Prompt: The expected output is the full data, repeated exactly, without pictures.

Data supplied:
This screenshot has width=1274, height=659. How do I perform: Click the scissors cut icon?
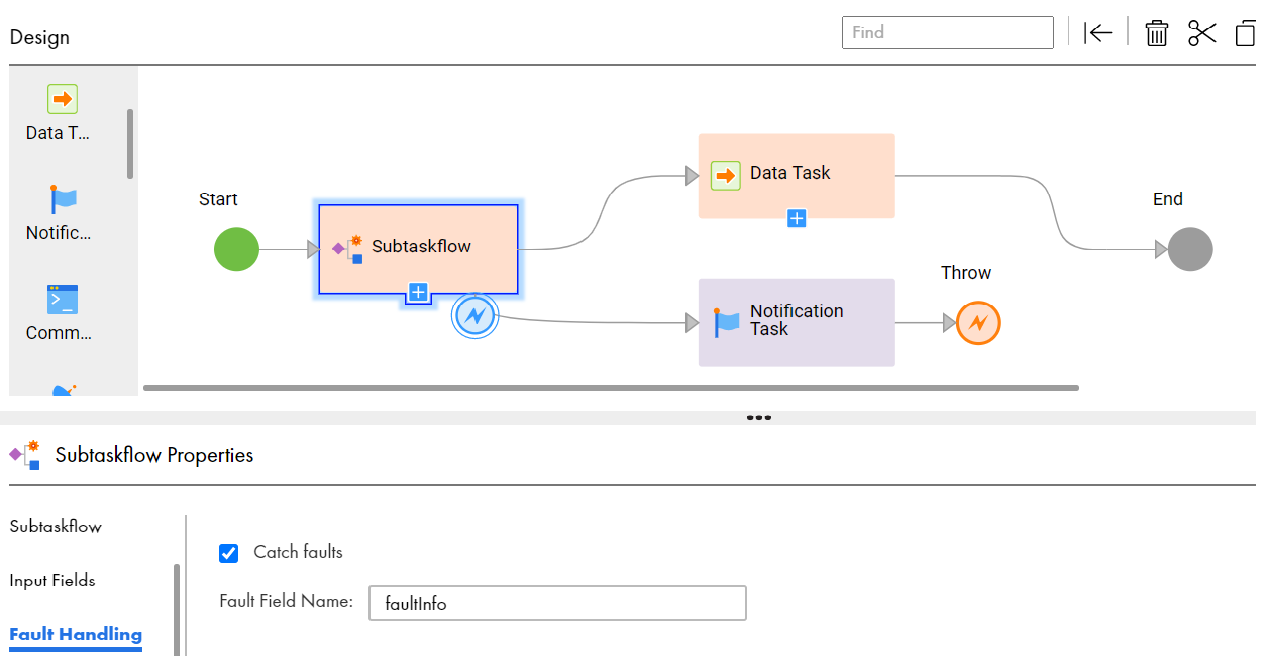coord(1202,33)
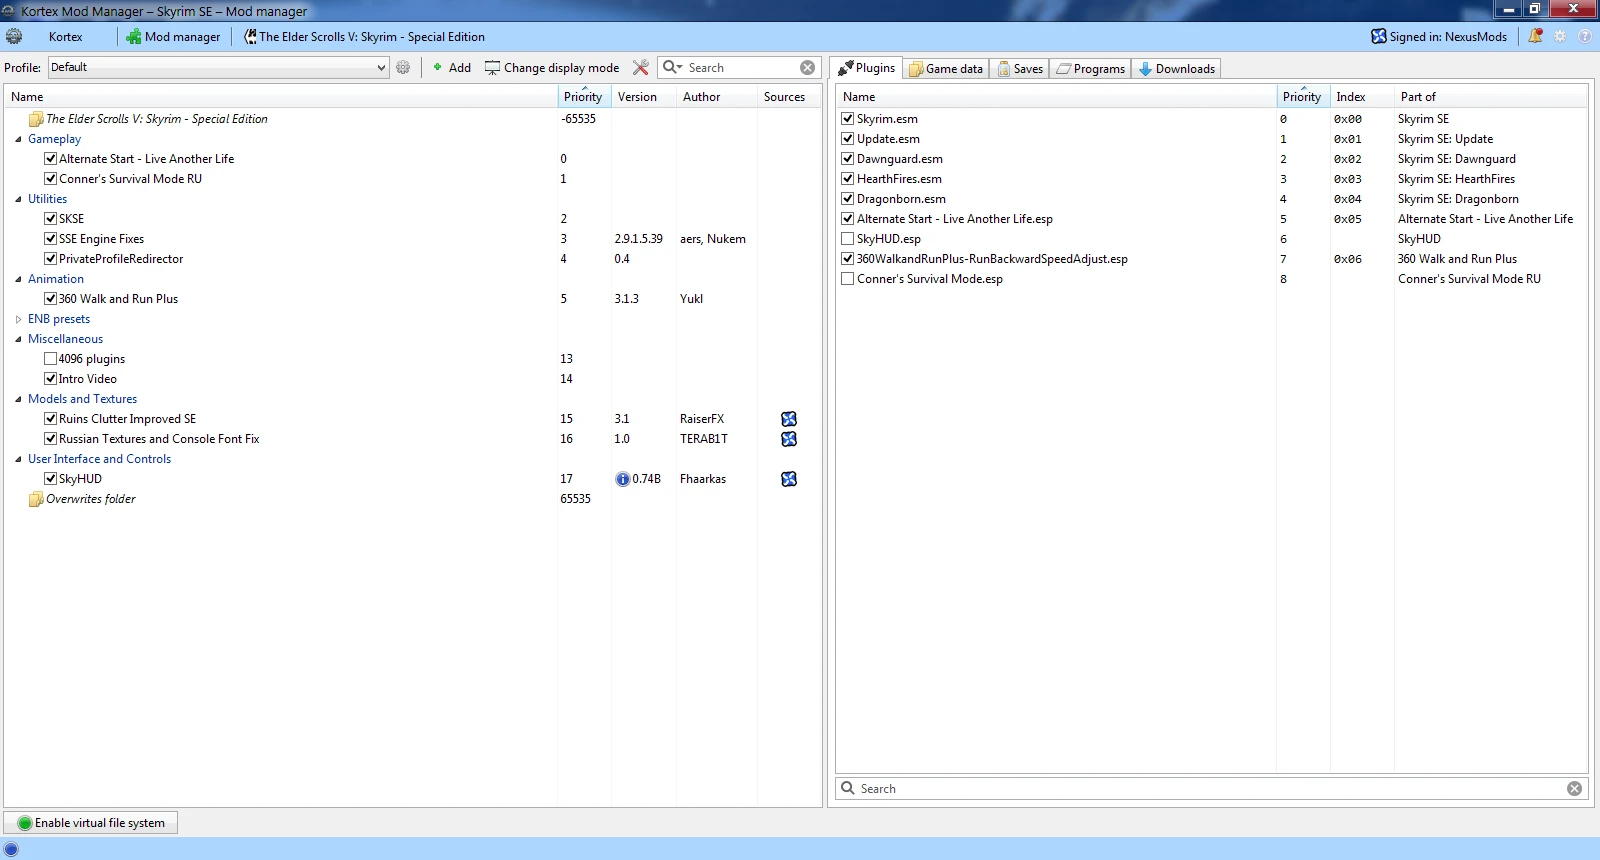Click the Add mod button
This screenshot has width=1600, height=860.
click(x=451, y=68)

Result of this exercise:
This screenshot has width=1274, height=659. How do I perform: Click the scissors cut icon?
coord(1202,33)
Click the Add mod button
This screenshot has width=1600, height=860.
click(x=451, y=68)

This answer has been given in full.